I manage a lot of snow leopard camera trap data also (I work for the Snow Leopard Trust). I am not aware of any AI solutions for snow leopards that can do all the work for us, but there are 'human-in-the-loop' approaches, in which AI suggests possible matches and a human makes the actual decision. Among these, are Hotspotter and the algorithm in WildMe. 

You can make use of Hotspotter in the software TrapTagger. I have found this software to be very useful when identifying snow leopards. Anecdotally, I think it improves the accuracy of snow leopard identifications. But, like I said, you still have to manually make the decisions; the results from Hotspotter are just a helpful guide.

The other cutting edge solutions mentioned here (e.g. MegaDescriptor, linked above) will require a massive dataset of labelled individuals. And considerable expertise in Python to develop your own solution. I had a quick look at the paper at they were getting around 60-70% accuracy for leopards, which is a much easier species than snow leopard. So I don't think this approach is useful, at least for now. Unless I've misunderstood something (others who deeply understand this, please chime in and correct me!).

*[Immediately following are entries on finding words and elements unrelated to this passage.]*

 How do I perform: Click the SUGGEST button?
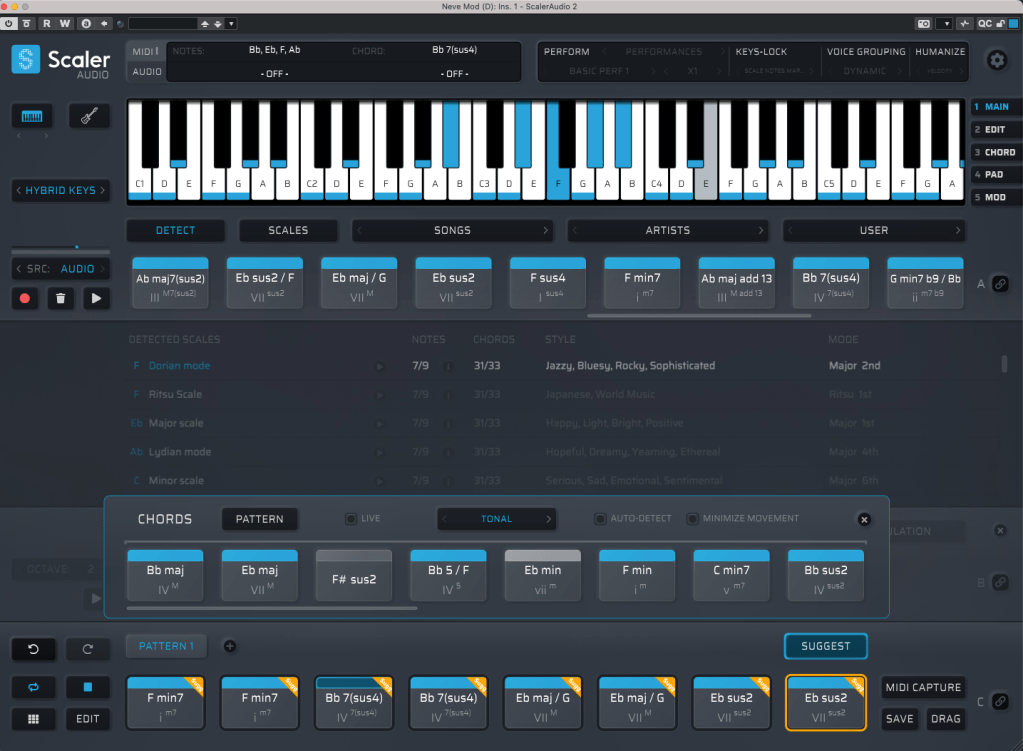(x=825, y=646)
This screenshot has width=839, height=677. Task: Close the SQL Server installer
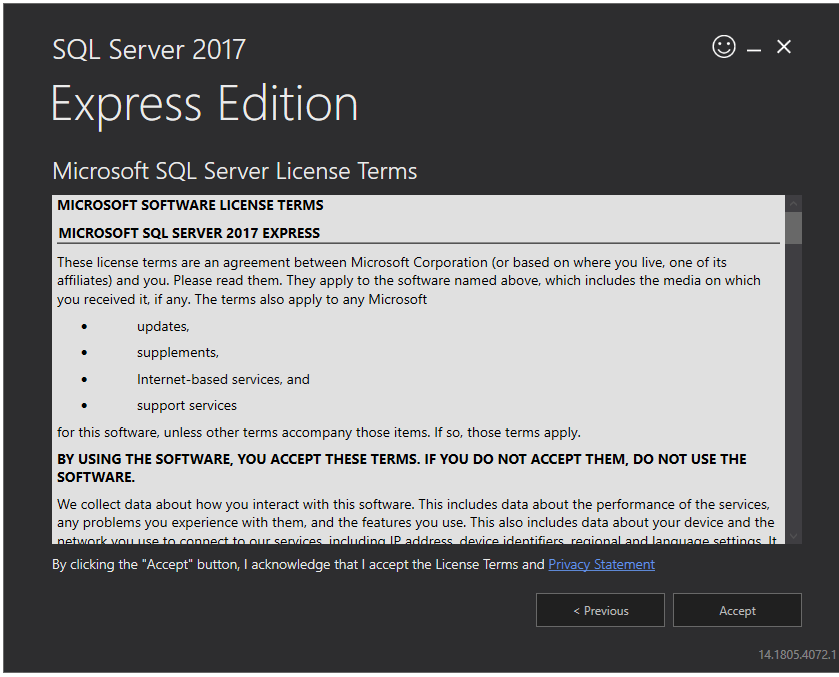point(784,46)
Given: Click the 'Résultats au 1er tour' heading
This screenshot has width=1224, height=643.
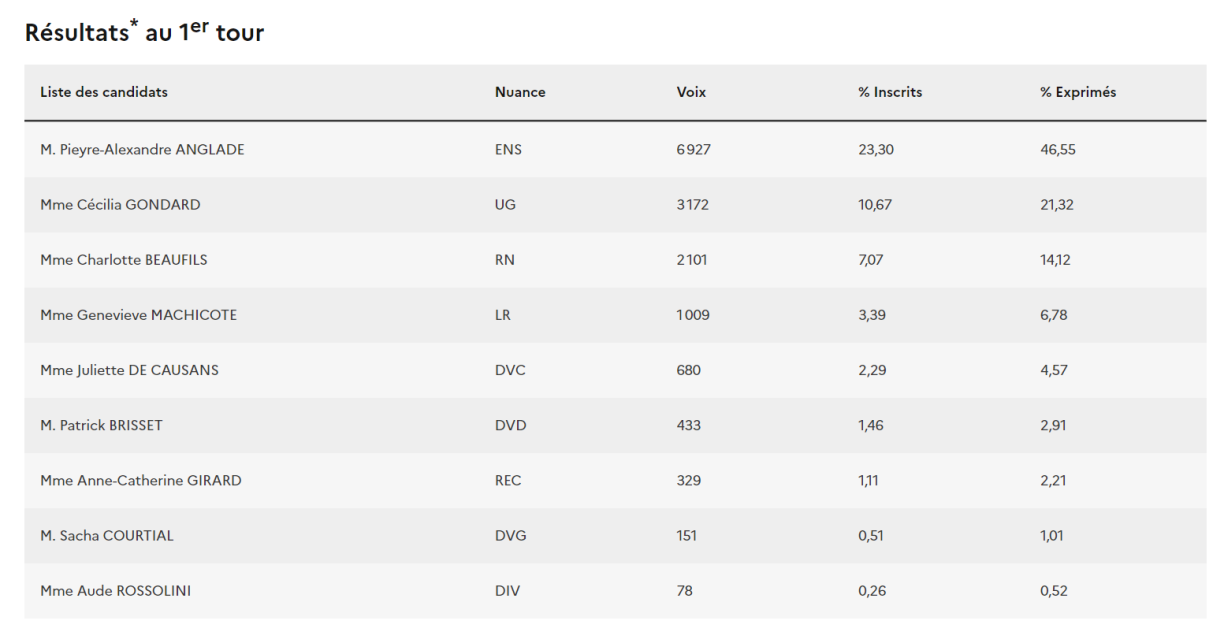Looking at the screenshot, I should pyautogui.click(x=144, y=32).
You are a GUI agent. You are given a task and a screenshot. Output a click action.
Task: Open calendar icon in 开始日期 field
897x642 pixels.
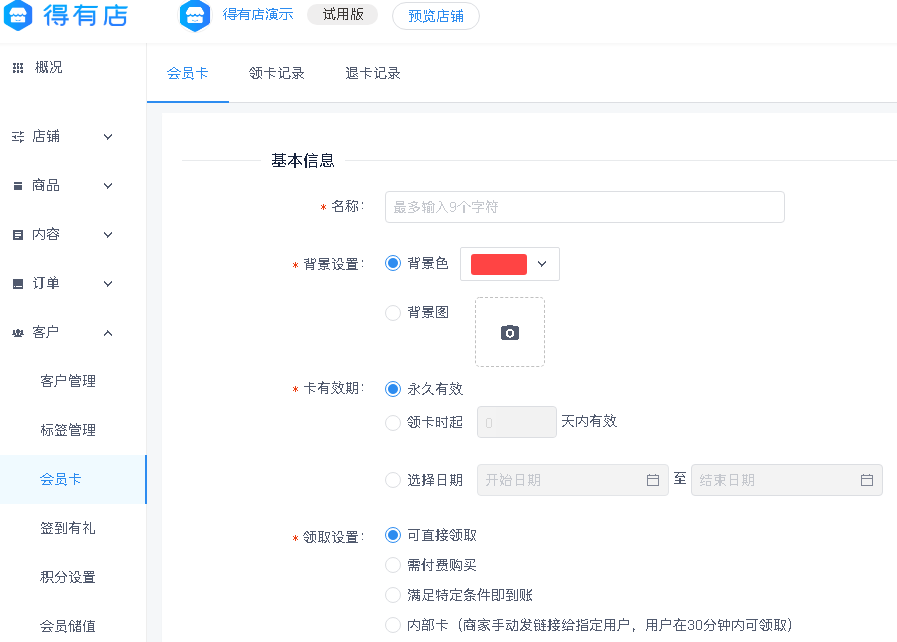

Incidentally, I did try to gain access to WildMe / Whiskerbook last year but wasn't successful gaining an account. @holmbergius can you help me out? That would be appreciated, thanks!

Best of luck Raza, let me know if I can help more,

Ollie

 

An example of Hotspotter doing quite a good job, even with blurry images, to successfully draw attention to matching parts of the body. This is a screenshot from TrapTagger, which very helpfully runs Hotspotter across your images.

Note that I wouldn't necessarily recommend ID'ing snow leopards from such poor imagery, but this just demonstrates that Hotspotter can sometimes do quite well even on harder images.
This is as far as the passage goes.